Wild Venison

Venison has become the most popular choice of game in the UK and it is easy to see why. However if the carcass is not correctly prepared, hung and stored at the required temperature the quality of the meat will not be great. This rich, flavoursome meat has very little fat, is high in protein and low in cholesterol. It also freezes well and is widely available, which makes it both a healthy and convenient alternative to other meats. The haunch makes a fantastic roast, while older, tougher cuts are best marinated and make excellent winter stews. Venison loin is very tender and therefore requires little cooking time.

Cooking tips:

Roast: Preheat the oven to 180°C/Gas Mark 4. Brush the venison with olive oil and season well with salt and cracked black pepper. Heat a large frying pan until very hot and sear the venison until brown all over, about 1-2 minutes each side. Place the venison in a roasting tray and cook for 10-12 minutes, basting often (we recommend eating pink but cooking time can vary according to your liking). Remove from the oven and allow to rest on a warm plate for at least ten minutes.
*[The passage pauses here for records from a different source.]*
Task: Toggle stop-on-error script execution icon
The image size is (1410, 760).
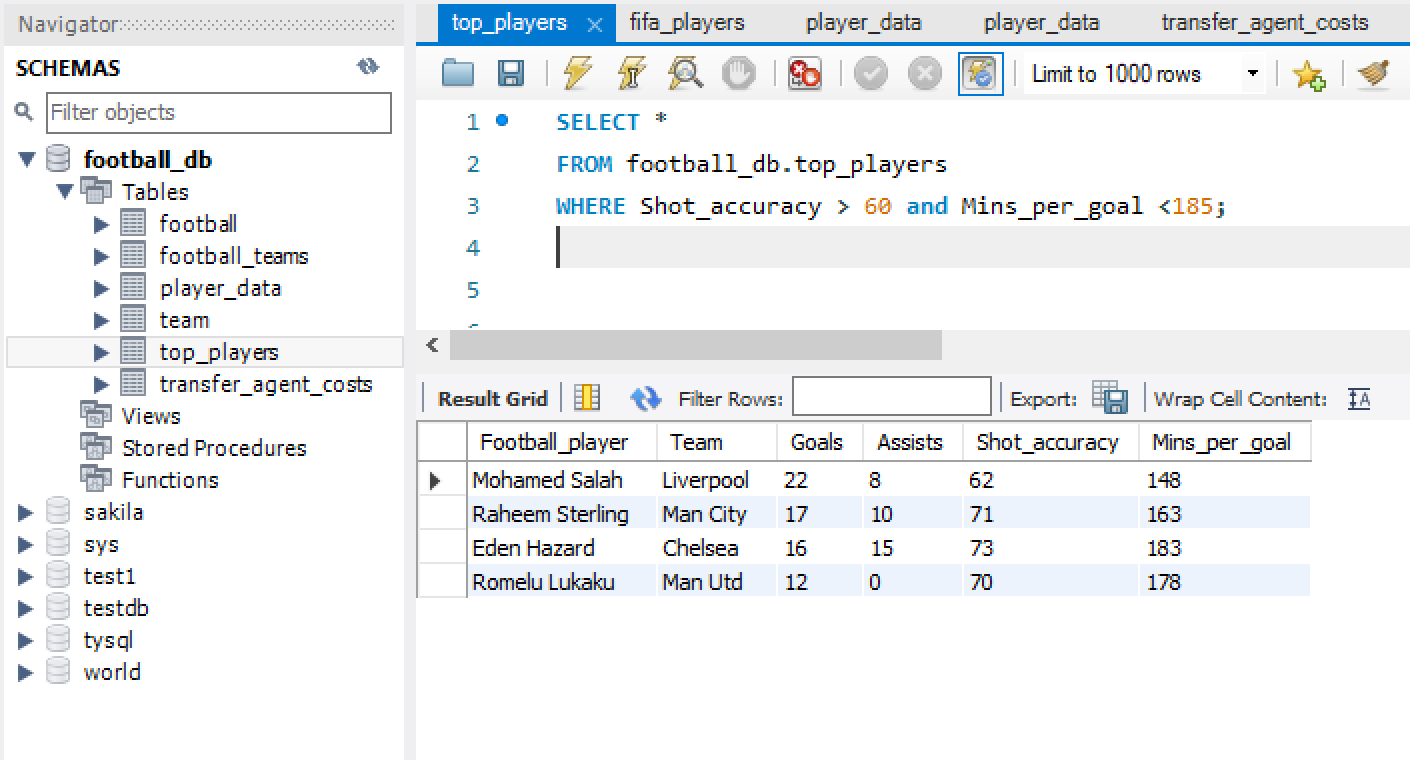Action: [x=804, y=74]
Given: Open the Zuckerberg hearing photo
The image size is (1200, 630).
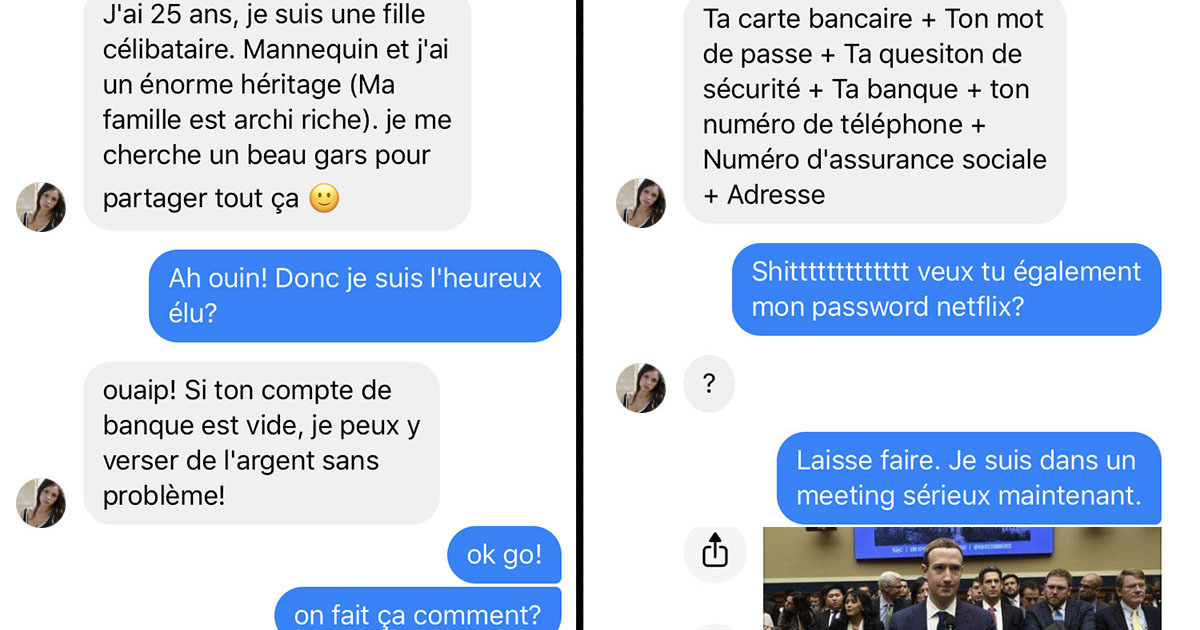Looking at the screenshot, I should tap(962, 578).
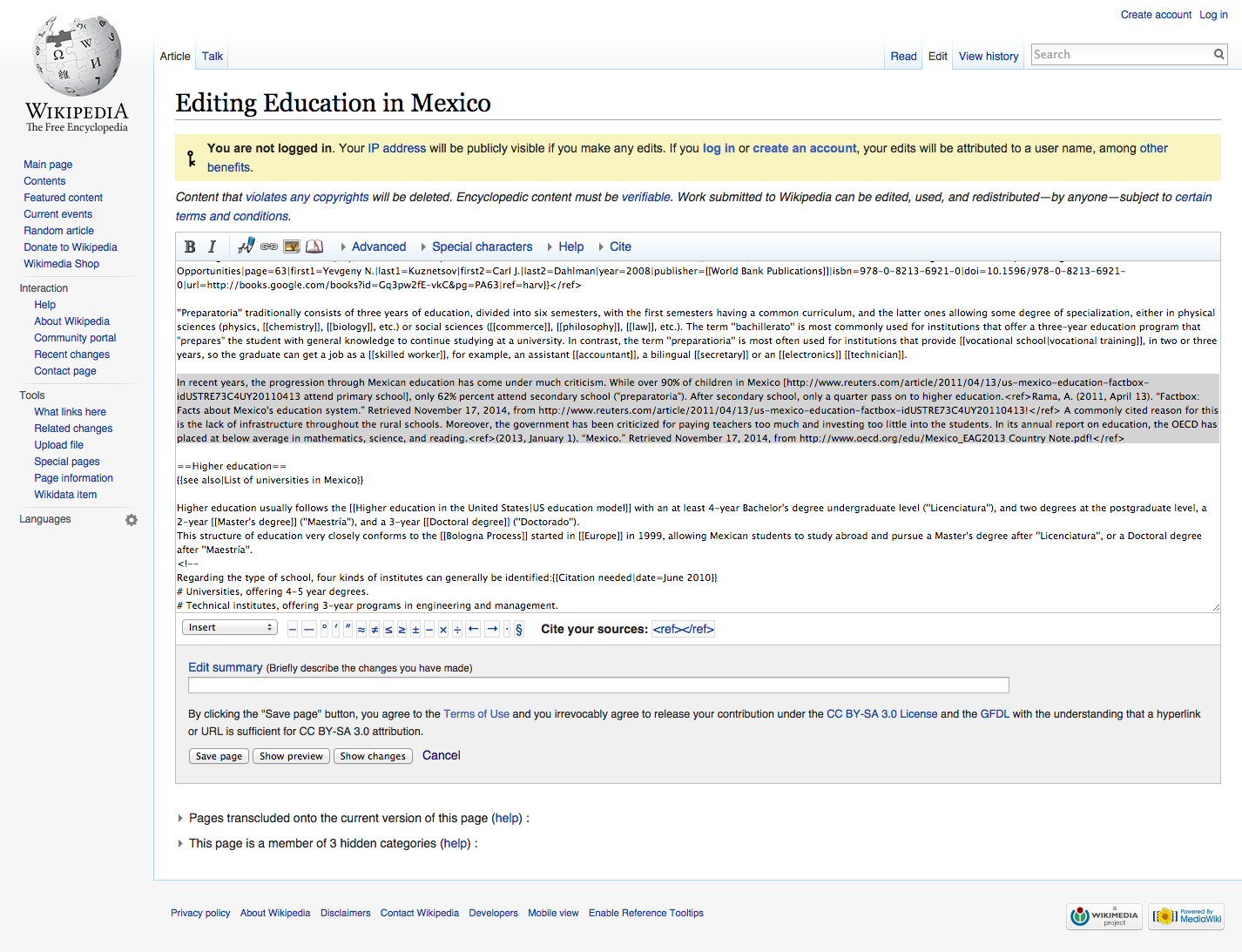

 Steaks: Brush with olive oil or butter before cooking. Steaks can be grilled, pan-fried or cooked in a griddle-pan; either method will require about 3-4 minutes on each side, followed by resting to let the juices re-distribute.

 Goes well with:

Sweet potato mash, beetroot, bacon, lentils, anchovies, chestnuts, shallots, red cabbage, juniper berries, redcurrent jelly, thyme, rosemary, port and red wine.